### Exercise requirements
Once you reach the line containing "The image size is (1244, 875)." in the entries below, write out that line and each one after it down to the line containing "Task: Check the Upload to option", exactly and with nothing added.
[[ Data for analysis open ]]
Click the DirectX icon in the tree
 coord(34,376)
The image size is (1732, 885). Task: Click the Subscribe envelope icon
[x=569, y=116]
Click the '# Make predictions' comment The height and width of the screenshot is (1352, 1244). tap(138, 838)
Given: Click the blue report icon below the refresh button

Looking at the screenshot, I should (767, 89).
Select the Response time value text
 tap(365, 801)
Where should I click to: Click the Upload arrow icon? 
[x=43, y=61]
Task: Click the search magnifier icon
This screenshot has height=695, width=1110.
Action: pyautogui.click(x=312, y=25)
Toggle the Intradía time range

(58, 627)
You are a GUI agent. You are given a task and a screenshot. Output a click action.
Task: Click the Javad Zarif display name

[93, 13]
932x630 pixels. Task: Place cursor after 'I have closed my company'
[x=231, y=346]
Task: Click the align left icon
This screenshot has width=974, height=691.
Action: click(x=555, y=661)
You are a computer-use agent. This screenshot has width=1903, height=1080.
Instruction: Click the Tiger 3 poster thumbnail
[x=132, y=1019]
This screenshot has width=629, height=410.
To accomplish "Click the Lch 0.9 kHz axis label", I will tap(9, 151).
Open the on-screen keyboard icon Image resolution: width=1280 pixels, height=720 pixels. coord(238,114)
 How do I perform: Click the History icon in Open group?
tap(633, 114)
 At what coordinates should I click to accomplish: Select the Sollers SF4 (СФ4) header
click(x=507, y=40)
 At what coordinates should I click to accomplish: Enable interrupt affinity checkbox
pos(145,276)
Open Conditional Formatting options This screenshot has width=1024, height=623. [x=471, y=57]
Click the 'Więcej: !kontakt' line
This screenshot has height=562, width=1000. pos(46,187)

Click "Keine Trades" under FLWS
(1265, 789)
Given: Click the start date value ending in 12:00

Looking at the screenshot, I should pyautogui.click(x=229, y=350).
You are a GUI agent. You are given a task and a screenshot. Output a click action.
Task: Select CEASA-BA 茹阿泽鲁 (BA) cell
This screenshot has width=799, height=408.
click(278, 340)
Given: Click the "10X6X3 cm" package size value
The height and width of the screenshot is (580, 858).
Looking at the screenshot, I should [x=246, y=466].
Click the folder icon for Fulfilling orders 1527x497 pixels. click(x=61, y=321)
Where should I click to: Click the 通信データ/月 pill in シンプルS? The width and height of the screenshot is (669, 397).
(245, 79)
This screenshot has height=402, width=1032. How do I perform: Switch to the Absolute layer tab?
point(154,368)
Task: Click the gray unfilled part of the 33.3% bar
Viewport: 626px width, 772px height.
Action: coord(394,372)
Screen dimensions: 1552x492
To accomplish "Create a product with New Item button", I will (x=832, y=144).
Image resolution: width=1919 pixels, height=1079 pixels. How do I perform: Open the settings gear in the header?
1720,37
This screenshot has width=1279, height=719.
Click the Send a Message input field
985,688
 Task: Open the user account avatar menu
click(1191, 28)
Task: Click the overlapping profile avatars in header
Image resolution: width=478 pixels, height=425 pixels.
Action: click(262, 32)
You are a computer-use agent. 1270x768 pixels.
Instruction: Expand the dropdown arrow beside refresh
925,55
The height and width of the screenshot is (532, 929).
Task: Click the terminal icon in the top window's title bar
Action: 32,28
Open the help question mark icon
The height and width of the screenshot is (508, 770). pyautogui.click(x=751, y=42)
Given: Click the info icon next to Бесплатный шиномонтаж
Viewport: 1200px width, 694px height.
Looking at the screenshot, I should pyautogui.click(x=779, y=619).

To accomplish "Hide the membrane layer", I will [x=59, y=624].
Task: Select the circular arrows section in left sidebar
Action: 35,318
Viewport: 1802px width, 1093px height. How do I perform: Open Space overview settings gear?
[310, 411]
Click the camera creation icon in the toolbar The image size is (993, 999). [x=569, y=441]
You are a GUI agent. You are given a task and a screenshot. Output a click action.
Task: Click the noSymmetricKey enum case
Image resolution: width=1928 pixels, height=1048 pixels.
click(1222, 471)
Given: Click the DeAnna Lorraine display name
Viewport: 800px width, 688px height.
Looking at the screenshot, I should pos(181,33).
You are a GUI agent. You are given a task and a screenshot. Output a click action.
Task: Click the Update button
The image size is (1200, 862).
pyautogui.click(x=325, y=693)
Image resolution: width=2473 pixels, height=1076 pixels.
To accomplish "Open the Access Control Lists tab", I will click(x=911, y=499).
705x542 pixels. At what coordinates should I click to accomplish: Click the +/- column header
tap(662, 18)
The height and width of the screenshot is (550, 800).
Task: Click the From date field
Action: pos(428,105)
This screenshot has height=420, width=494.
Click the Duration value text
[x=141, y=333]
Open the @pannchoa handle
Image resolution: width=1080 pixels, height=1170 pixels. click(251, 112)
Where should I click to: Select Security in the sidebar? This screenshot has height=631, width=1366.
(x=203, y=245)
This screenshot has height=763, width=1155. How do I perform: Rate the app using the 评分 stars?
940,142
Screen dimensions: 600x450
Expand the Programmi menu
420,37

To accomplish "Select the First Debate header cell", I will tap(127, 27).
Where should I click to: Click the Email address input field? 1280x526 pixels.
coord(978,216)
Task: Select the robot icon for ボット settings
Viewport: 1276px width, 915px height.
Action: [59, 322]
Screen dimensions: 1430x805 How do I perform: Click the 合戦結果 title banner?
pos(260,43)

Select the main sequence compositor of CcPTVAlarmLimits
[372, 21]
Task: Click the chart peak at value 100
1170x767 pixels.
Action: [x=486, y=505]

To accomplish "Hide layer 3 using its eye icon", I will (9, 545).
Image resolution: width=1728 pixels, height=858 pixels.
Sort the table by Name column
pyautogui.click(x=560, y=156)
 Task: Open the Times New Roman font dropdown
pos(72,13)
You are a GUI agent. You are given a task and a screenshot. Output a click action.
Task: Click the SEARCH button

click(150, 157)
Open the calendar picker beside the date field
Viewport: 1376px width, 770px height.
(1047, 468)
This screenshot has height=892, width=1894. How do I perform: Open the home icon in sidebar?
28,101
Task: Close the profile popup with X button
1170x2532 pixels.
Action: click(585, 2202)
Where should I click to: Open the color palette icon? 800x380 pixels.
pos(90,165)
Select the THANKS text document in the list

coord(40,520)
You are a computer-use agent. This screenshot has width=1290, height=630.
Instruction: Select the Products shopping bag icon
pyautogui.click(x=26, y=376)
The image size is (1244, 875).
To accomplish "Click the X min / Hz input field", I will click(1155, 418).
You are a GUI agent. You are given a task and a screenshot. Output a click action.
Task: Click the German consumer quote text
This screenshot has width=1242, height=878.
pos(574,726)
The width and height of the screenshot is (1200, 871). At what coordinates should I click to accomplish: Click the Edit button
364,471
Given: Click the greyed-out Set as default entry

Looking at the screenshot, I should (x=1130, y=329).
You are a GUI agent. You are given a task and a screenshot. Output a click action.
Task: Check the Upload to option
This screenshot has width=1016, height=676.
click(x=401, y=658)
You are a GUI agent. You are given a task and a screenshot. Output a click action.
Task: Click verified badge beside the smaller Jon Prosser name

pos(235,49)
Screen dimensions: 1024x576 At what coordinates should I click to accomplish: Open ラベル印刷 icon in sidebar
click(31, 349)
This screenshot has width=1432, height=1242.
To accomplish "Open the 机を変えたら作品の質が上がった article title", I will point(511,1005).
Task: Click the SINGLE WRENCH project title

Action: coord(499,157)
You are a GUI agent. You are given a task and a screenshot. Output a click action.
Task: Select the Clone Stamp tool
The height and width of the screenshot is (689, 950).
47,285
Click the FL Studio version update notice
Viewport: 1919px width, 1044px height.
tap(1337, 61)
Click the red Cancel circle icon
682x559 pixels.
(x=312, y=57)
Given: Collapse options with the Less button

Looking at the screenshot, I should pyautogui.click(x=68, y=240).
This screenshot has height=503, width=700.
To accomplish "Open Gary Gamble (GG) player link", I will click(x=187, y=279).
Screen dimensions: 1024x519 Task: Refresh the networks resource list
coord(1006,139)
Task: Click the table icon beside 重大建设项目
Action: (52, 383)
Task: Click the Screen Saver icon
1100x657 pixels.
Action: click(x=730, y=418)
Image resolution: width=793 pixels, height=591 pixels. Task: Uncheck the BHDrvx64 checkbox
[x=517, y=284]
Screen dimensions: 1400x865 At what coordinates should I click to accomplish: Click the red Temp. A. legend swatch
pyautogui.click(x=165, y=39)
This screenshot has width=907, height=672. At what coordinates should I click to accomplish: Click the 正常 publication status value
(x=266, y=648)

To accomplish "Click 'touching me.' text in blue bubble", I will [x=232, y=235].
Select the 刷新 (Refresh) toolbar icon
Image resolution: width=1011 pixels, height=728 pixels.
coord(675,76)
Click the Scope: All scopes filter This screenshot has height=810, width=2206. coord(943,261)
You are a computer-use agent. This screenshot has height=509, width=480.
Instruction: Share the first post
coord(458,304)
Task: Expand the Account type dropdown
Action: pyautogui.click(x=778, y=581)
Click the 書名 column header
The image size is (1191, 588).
[[ Data for analysis closed ]]
### Answer box
The image size is (1244, 875).
To accomplish "Click the X min / Hz input field", I will click(1155, 418).
You are a GUI agent. You are given a task and a screenshot. Output a click action.
Task: Click the German consumer quote text
This screenshot has width=1242, height=878.
pos(574,726)
The width and height of the screenshot is (1200, 871). At what coordinates should I click to accomplish: Click the Edit button
364,471
Given: Click the greyed-out Set as default entry

Looking at the screenshot, I should (x=1130, y=329).
You are a GUI agent. You are given a task and a screenshot. Output a click action.
Task: Check the Upload to option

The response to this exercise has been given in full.